In the records below, begin at the line that has "Clean Benches (58, 193)" and stop after the line that has "ホーム (98, 75)"; quote those lines verbatim and nothing more.

Stored items
★ ★ ★

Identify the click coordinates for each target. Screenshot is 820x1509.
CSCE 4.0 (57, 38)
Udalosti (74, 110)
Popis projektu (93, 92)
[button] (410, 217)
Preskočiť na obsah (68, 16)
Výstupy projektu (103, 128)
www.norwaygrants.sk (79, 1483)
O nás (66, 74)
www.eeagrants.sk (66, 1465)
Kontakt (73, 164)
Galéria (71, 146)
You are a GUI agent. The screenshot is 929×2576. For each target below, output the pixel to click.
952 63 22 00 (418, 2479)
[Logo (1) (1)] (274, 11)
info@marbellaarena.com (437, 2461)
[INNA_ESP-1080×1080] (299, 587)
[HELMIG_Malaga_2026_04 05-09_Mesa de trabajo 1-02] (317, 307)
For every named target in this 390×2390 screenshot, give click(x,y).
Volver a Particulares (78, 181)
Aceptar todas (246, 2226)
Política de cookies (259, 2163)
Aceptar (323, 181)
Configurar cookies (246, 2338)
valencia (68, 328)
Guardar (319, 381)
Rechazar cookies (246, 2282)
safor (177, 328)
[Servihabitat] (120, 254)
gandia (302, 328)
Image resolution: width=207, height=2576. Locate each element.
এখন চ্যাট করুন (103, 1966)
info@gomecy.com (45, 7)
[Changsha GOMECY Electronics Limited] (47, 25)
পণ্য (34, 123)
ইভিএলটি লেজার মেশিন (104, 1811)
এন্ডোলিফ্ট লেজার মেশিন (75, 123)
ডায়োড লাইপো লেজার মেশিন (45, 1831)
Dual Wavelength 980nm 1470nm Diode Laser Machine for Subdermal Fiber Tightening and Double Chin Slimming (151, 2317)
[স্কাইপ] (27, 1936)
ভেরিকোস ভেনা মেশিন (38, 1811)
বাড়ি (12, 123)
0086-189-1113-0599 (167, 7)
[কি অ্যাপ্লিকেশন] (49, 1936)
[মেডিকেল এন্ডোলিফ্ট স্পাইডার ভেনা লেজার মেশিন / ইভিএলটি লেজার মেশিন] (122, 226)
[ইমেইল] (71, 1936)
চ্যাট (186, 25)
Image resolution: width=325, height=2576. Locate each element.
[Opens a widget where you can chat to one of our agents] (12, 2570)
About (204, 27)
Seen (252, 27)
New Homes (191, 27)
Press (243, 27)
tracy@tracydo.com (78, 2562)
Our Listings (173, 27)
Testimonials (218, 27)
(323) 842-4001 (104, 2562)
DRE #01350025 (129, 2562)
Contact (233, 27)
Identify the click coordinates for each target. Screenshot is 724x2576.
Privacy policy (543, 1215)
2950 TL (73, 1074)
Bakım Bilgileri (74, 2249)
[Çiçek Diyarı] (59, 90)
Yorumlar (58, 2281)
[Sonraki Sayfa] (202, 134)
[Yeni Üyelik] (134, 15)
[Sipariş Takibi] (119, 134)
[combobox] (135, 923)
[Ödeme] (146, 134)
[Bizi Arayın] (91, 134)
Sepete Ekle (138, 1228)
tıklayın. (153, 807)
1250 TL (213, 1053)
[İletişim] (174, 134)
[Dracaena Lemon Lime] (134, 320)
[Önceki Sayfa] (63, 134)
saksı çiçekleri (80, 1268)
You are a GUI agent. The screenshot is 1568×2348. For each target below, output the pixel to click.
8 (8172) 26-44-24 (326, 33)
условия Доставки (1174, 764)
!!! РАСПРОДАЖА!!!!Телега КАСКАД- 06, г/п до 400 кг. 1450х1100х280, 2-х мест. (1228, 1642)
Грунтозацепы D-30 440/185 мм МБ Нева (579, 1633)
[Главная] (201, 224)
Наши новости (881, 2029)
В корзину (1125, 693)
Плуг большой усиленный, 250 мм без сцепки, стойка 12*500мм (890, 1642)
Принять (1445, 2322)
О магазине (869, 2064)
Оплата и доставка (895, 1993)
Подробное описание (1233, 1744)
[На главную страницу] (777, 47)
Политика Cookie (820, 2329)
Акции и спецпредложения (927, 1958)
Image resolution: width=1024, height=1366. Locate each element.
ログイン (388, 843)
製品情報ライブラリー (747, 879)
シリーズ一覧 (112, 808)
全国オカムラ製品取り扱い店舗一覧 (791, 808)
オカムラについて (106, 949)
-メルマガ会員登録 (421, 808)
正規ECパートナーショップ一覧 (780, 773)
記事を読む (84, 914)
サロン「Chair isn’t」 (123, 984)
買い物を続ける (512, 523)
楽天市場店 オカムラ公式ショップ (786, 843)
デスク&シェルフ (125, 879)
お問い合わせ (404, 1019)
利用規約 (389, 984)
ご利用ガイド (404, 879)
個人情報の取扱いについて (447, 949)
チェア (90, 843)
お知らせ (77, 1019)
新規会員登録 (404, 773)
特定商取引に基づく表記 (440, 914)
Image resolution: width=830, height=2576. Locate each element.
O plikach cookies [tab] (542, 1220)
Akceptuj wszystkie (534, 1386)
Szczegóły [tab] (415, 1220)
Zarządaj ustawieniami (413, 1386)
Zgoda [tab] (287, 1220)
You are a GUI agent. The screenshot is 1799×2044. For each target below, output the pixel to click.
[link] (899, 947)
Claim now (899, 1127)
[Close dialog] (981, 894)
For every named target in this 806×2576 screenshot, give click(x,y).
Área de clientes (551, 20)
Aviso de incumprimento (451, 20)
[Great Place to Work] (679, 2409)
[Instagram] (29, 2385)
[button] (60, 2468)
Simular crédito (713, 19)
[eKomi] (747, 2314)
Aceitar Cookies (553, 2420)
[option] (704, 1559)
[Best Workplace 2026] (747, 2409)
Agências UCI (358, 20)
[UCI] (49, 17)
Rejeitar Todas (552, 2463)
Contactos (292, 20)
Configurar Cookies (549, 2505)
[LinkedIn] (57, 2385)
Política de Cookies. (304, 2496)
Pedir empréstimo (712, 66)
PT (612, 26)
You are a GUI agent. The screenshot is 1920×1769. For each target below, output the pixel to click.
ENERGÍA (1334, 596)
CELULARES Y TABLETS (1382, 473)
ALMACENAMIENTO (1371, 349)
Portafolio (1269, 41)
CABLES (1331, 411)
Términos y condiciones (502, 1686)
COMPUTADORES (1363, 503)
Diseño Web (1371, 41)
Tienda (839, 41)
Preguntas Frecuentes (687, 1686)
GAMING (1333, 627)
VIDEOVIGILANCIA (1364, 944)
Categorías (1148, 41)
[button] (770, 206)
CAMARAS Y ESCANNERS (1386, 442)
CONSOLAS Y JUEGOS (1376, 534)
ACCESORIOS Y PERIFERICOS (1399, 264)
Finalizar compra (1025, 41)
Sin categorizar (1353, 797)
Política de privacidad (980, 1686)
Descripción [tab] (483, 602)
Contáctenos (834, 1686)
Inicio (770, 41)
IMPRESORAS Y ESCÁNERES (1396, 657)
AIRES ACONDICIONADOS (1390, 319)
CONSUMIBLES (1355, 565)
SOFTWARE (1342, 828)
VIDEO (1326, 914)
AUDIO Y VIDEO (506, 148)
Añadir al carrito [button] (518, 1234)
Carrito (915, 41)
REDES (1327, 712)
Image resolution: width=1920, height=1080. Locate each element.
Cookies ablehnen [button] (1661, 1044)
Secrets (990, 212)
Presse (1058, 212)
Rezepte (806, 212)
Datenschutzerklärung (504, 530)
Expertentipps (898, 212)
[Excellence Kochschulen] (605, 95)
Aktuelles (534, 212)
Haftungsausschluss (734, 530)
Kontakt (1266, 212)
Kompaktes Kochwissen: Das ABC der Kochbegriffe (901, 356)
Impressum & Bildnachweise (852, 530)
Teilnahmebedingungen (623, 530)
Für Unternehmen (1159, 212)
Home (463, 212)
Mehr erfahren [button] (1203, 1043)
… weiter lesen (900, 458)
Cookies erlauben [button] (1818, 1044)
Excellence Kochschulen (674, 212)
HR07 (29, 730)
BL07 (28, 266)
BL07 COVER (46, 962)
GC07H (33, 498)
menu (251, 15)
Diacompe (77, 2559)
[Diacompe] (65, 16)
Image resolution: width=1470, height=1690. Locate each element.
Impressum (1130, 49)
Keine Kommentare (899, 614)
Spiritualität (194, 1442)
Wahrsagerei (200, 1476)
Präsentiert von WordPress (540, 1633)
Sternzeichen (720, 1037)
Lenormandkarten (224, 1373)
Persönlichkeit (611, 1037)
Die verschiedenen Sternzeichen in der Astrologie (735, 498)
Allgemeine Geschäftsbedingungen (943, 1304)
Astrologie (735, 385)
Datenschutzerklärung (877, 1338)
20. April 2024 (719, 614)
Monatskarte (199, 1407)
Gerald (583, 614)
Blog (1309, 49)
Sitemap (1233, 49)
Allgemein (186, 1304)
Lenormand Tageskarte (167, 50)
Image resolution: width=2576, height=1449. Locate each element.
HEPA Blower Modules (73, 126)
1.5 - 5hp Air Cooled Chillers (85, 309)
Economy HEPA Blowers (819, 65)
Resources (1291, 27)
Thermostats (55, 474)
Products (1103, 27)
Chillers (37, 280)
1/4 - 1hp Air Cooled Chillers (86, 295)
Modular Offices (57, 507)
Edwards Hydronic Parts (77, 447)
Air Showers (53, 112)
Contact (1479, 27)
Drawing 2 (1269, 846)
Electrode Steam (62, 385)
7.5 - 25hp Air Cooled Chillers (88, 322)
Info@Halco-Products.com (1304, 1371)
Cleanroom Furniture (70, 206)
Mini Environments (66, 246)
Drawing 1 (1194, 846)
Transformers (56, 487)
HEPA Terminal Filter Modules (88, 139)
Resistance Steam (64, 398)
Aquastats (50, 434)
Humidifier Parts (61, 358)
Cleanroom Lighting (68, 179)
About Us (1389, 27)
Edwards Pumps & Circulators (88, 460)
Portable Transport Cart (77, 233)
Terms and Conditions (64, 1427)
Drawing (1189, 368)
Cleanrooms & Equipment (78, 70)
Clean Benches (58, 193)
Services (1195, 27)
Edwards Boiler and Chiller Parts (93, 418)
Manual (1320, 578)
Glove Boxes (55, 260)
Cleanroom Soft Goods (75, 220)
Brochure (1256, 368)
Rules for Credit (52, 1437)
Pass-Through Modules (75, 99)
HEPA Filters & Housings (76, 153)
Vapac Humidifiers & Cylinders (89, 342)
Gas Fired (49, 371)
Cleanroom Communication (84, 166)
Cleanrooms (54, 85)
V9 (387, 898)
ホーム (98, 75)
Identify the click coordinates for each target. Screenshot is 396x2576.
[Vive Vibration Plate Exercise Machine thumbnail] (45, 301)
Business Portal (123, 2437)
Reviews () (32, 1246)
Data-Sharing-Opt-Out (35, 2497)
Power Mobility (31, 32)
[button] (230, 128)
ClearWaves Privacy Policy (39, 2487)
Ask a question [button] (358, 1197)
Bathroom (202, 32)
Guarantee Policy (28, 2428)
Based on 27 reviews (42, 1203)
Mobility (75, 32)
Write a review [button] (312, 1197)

★ ★ ★

• ANSWER TO THIS TASK:
Clean Benches (58, 193)
Services (1195, 27)
Edwards Boiler and Chiller Parts (93, 418)
Manual (1320, 578)
Glove Boxes (55, 260)
Cleanroom Soft Goods (75, 220)
Brochure (1256, 368)
Rules for Credit (52, 1437)
Pass-Through Modules (75, 99)
HEPA Filters & Housings (76, 153)
Vapac Humidifiers & Cylinders (89, 342)
Gas Fired (49, 371)
Cleanroom Communication (84, 166)
Cleanrooms (54, 85)
V9 (387, 898)
ホーム (98, 75)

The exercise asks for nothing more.